Here, then, is our list of the greatest lost films, featuring work that’s fallen off the radar by such fabled directors as Stanley Kubrick, Robert Altman, Billy Wilder, Francis Ford Coppola, Lindsay Anderson, Orson Welles, John Huston and Jean-Luc Godard. This being Uncut, even Bob Dylan has made ...
17 THE TOUCH
Director: Ingmar Bergman
Starring: Elliott Gould, Bibi Andersson (Sweden, 1971)

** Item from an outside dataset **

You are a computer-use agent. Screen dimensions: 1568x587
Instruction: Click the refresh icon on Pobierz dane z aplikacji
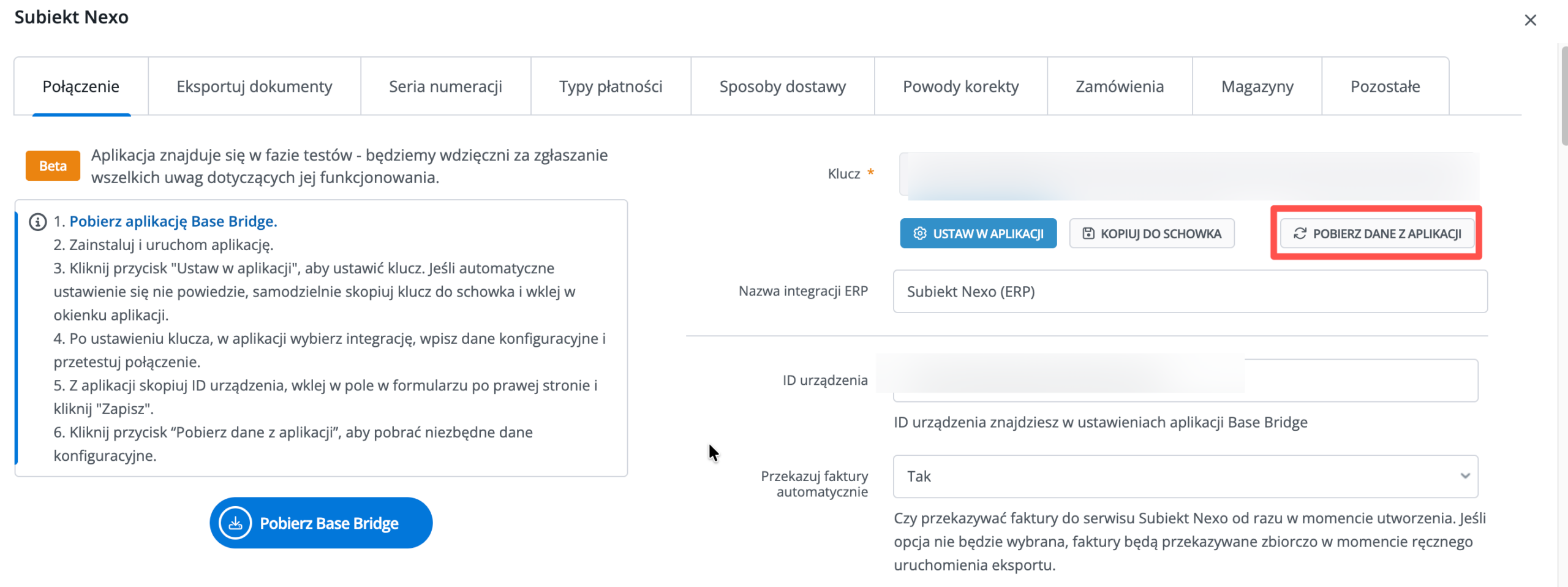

Perhaps it’s the presence of Gould at his early-’70s peak, but despite his reputation for angst, Bergman’s first English-language movie begins almost like a hip comedy. It soon settles into bleak misery, human weakness, and emotional trauma, though. Andersson plays the wife of Max Von Sydow, commencing an affair with Gould, an emotionally damaged archaeologist, and winding up losing both husband and lover. Beautifully shot by Sven Nykvist, Gould has great affection for the film, but its lack of availability can be explained by the Swedish auteur’s own words: “Few of my films do I feel ashamed of or detest for various reasons… [but] The Touch marks the very bottom for me.” Bergman actually shot two versions, the best known entirely in English, the other a dual-language variation, in which Von Sydow and Andersson spoke Swedish. Long thought lost, the latter version was recently rediscovered and restored, so a DVD might appear. “I believe it just possibly was slightly less unbearable than the totally English-language version,” was Bergman’s ringing endorsement.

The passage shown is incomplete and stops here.